Aku memerhatikan keceriaan teman-temanku dengan perasaan jengkel yang teramat sangat. Ketawa-ketiwi sementara aku terduduk lesu dengan panasnya taburan saos di lutut. Mengerti 'kan maksudku? lukanya itu, loh, panas, kayak ada rasa terbakar-terbakarnya gitu.
Awalnya, sih, seperti itu, lama-lama aku malah menikmati pemandangannya. Tapi bukan menikmati kebahagiaan mereka, melainkan drama kecil yang mereka ciptakan.
"Ah, malaslah aku. Masa kalian terus yang main," ucap Tina yang semenjak zaman pra-kambrium tak kunjung mendapat giliran main.
"Ya, iyalah," ucap Sekar. "kami belum mati, kok, malah kau mau main?" cetusnya.
"Kalo itu, ya, aku tahu. Kalo kau mati, dari tadi aku main sama siapa pulak?" ucap Tina sewot.
"Kan, maksudku mainnya, Tina. Kami belum kalah." Murti ikutan nimbrung.
Tina membalikkan wajah kesal. Bibirnya bergerak-gerak tak menentu. Sepertinya Tina lagi mengumpat sembari menghapal nama-nama makhluk di kebun binatang.
"Kalian egois!" tuduhnya.
Si Tina kenapa, sih? Lupa minum babaygon dianya?
"Kan dari zaman penjajahan aturannya kayak gitu, Tin. Lagipula, kok, malah kami yang egois?! Seharusnya kan kau!" Sekar tak terima.
"Kok malah aku?"
"Ya, iyalah. Mainmu nggak fair, lagi jaga, kok, minta main."
Tina yang merasa nggak terima, melemparkan yeye di tangannya ke tanah. Ia berjalan ke arahku lalu duduk di akar pohon lainnya.
Omong-omong akar yang kami duduki ini adalah akar pohon cempedak yang usianya jauh lebih tua dari kami. Sungguh, tidak sopan, padahal ibu guru selalu mengingatkan kami untuk menghormati sesepuh. Setiap kemari aku selalu ingin mencium daunnya sebagaimana yang kulakukan sama ayak dan mamakku.
"Apa kau *tengok-tengok?" tanyanya padaku.
(*lihat-lihat)
"Kenapa rupanya?"
"Jangan tengok-tengok aku!"
Cih, Ya udah. Emangnya situ cantik gela mangkannya nggak boleh diliatin?
Aku memalingkan wajahku ke arah lain. Di depanku tampak Sekar, Murti, dan Lena berbicara sesuatu sembari memandang tajam ke arah Tina. Isinya? Tentu saja ungkapan kekesalan.

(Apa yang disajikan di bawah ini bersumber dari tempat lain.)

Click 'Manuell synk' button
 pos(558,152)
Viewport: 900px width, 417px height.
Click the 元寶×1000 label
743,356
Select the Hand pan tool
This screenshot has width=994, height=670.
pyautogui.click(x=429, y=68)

Tapi, ya, namanya juga jiwa muda. Hari inj jambak-jambakkan, besok main anak-anakkan. Hari ini tendang-tendangan, habis itu asik berdendang. Intinya, nggak ada istilah marah lama-lama. Nggak kayak ruwetnya pertemanan gara-gara suka sama doi yang sama. Hiks.
Entah kesambet siluman apa, Tina malah bersuudzon padaku.
"Ini semua gara-gara kau, Man."
"Hah?"
Aku memasang telingaku lekat-lekat. Barusan aku dengar ia manggil aku apa? Man? Emangnya aku Eman seorang Paman yang merangkap jadi Preman di jalan Sudirman yang hobinya main di kubangan taman? Jika benar, aku paham mode ini. Mode yang selalu digunakan teman-temanku kalo mau ngajak aku *betumbuk.
(*berkelahi)
"Ish," desisnya. "kau sengaja kan, Man?" tuduhnya.
"Apanya?" tanyaku.
"Kau sengaja jatuh kan karena kau tahu hampir gagal waktu main tadi. Supaya nggak jaga."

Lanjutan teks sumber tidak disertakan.